Gloire tardive autant que dérisoire dans la Jung Wien…
Je m’appelle Saxberger. J’ai soixante-dix ans et je vis à Vienne. Dans le bureau où je travaille, les employés se lèvent quand j’arrive et me gratifient d’un solennel « Bonjour, Monsieur Édouard Saxberger »
Je dîne le soir avec des insignifiants, mais respectables collègues de bureau. Et quand je rentre chez moi dans la soirée, après une brève promenade, ma gouvernante m’accueille avec délicatesse. Bref, une vie sans doute terne à vos yeux, mais réglée comme un métronome. J’oubliais : cinquante ans auparavant, comme le temps passe vite, j’avais commis un recueil de poèmes intitulé précisément Promenades et, faute de succès, je l’avais aussitôt oublié. Rond-de-cuir, oui. Artiste, non.
Et pourtant quand un jeune homme m’a dit que mon petit livre, maintenant introuvable sauf chez les bouquinistes, avait bouleversé sa vie, je l’ai cru. Quand il m’a invité au café Griensteidl pour y rencontrer des écrivaillons qui tous, selon lui, m’idôlatraient, je l’ai suivi. Mon cœur battait un peu plus fort, comme si la vie m’offrait une seconde chance, comme si le destin me soufflait: « Toi aussi tu es un poète ! »
Il me restait si peu de temps à vivre : peut-être avais-je fait fausse route jusque là. Je me mêlais donc à ce groupe de joyeux lurons, tous plus ambitieux les uns que les autres, formant un cercle qu’ils avaient baptisé Exaltation. Ils voyaient en moi leur figure tutélaire et cela aussi m’exaltait. Je possédais maintenant une nouvelle identité, celle de Poète Maudit réduit au silence par la médiocrité ambiante. Je n’y croyais qu’à moitié, mais cela flattait ma vanité. Et comme j’avais toujours considéré que les monde des art se résumait en trois mots : vanité, vanité et vanité, je me laissais doucement bercer par la mienne.
Berner, aurait été plus juste. Car vint le jour où mes jeunes amis décidèrent d’organiser dans un théâtre viennois une soirée littéraire. Chacun y aurait lu des fragments de son œuvre et ensemble nous aurions signé un Manifeste pour un art radical qui aurait éclipsé tous ces scribouillards qui fréquentaient également le café Griensteidl. Nous étions la Jung Wien et nous l’étions avec une telle ferveur que j’en oubliais mon âge.

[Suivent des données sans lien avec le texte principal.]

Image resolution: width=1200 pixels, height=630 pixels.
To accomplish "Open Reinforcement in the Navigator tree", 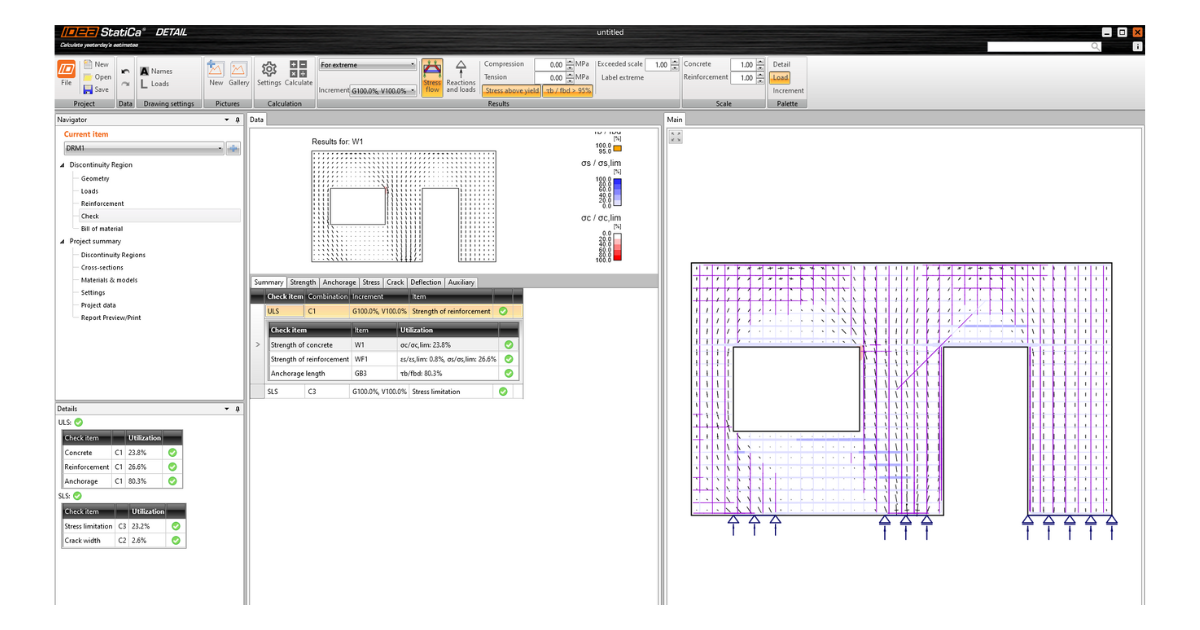I will 102,203.
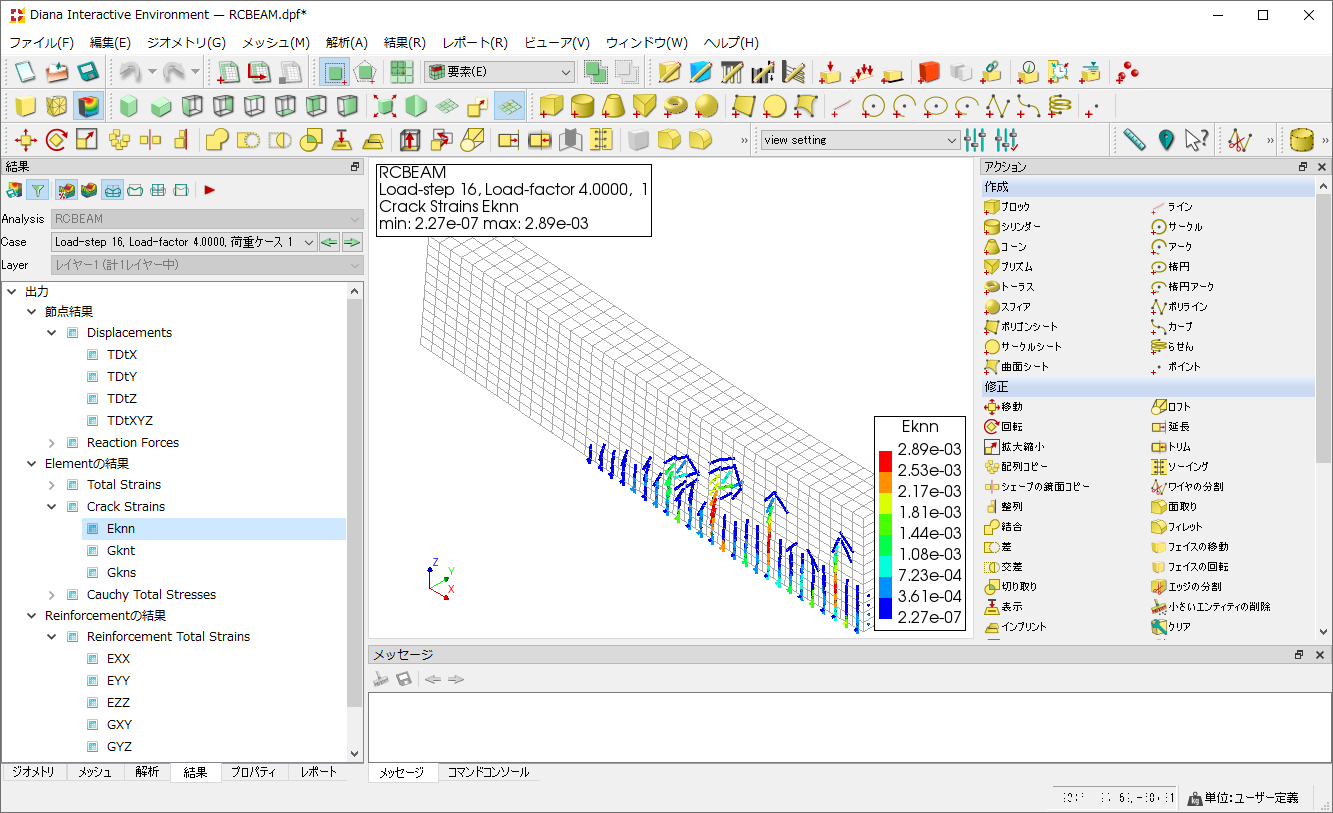Click the previous load case green arrow
This screenshot has height=813, width=1333.
point(329,242)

La soirée eut bien lieu. Elle fut catastrophique. À part les parents, les amis et quelques actrices sur le retour, personne ne s’était déplacé. Pire encore: je n’avais même pas été capable de composer quelques vers. La poésie m’avait oublié autant que je l’avais négligée. Je n’y entendais plus rien. Quand vint mon tour de monter sur scène, je me bornais à raconter une blague qui circulait dans mon bureau et qui faisait rire tout le monde. Elle n’amusa personne. J’entendais des voix, mais était-ce bien dans la salle ou dans ma tête, qui répétaient « Quel pauvre diable ! »

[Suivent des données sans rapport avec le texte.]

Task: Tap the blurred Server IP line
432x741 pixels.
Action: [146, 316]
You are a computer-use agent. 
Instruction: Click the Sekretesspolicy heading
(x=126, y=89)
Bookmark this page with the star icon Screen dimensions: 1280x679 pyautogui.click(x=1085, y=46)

Mes nouveaux amis me dévisageaient avec pitié, quand ce n’était pas avec mépris.. Nous avions été dupes les uns des autres. Je n’étais pas un poète maudit, mais un pauvre diable. Et eux de misérables ambitieux qui m’avaient mis sur un piédestal pour mieux servir leurs funestes desseins.
Je m’échappai au plus vite de ce guêpier, suivi seulement du jeune Hofmannstahl qui m’accompagna, peiné comme un enfant, jusqu’à la porte de la taverne où mes vieux amis avaient coutume de se réunir. Il m’avoua – et ce fut ma dernière humiliation – que personne dans le cercle Exaltation n’avait lu mes Promenades. Est-cela vieillir, me suis- je demandé, en franchissant le seuil de la taverne : croire qu’une vie peut commencer, alors qu’elle s’achève ?
À peine assis, je fus saisi par l’impression de rentrer chez moi après un court et pénible voyage. Je retrouvais enfin la sourde et molle quiétude d’antan. Je savais que je n’aurais plus jamais besoin d’autre chose. Et surtout que jamais, jamais plus, on me traiterait de « pauvre diable » .
Gloire tardive d’Arthur Schnitzler. Traduit de l’allemand par Bernard Kreiss à partir d’un manuscrit récemment découvert dans le fonds posthume de l’auteur à l’université de Cambridge. Éd. Albin Michel.